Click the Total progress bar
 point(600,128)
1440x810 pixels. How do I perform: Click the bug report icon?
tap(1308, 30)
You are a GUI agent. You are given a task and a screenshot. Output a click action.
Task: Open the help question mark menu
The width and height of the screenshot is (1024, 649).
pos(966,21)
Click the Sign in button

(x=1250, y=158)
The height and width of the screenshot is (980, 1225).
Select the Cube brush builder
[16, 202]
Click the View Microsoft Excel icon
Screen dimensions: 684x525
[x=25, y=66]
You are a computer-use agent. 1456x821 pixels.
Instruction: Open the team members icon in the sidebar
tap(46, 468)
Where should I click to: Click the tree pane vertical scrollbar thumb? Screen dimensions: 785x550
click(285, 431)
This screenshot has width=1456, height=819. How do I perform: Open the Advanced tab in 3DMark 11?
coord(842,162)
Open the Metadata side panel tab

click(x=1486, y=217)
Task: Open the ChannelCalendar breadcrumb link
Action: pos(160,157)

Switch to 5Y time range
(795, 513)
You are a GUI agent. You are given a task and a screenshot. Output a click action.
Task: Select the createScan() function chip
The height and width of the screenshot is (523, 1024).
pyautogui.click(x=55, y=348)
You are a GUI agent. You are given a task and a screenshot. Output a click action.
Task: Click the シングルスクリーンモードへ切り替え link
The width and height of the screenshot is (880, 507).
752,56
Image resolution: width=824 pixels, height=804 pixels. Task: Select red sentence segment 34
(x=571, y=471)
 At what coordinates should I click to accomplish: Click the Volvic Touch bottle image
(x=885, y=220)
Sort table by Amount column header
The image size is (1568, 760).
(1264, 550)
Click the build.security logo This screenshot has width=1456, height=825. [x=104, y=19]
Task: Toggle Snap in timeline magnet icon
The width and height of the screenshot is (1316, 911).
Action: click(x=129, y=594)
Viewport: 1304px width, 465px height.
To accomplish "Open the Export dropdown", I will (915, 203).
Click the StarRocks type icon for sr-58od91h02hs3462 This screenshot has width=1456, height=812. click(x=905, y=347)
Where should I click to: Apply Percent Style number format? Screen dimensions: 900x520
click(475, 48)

+---+

• Challenge
Copy out the part that opens with the line containing "Image resolution: width=824" and closes with the line containing "Click the StarRocks", leaving the wording of each item unchanged. Scale only the coordinates in the answers by 1.05, rounding each to a whole number with halves going up.

• Output below
Image resolution: width=824 pixels, height=804 pixels. Task: Select red sentence segment 34
(x=600, y=495)
 At what coordinates should I click to accomplish: Click the Volvic Touch bottle image
(x=929, y=231)
Sort table by Amount column header
The image size is (1568, 760).
(1327, 578)
Click the build.security logo This screenshot has width=1456, height=825. [x=109, y=20]
Task: Toggle Snap in timeline magnet icon
The width and height of the screenshot is (1316, 911).
Action: click(x=135, y=624)
Viewport: 1304px width, 465px height.
To accomplish "Open the Export dropdown", I will (961, 213).
Click the StarRocks type icon for sr-58od91h02hs3462 This screenshot has width=1456, height=812. click(x=950, y=364)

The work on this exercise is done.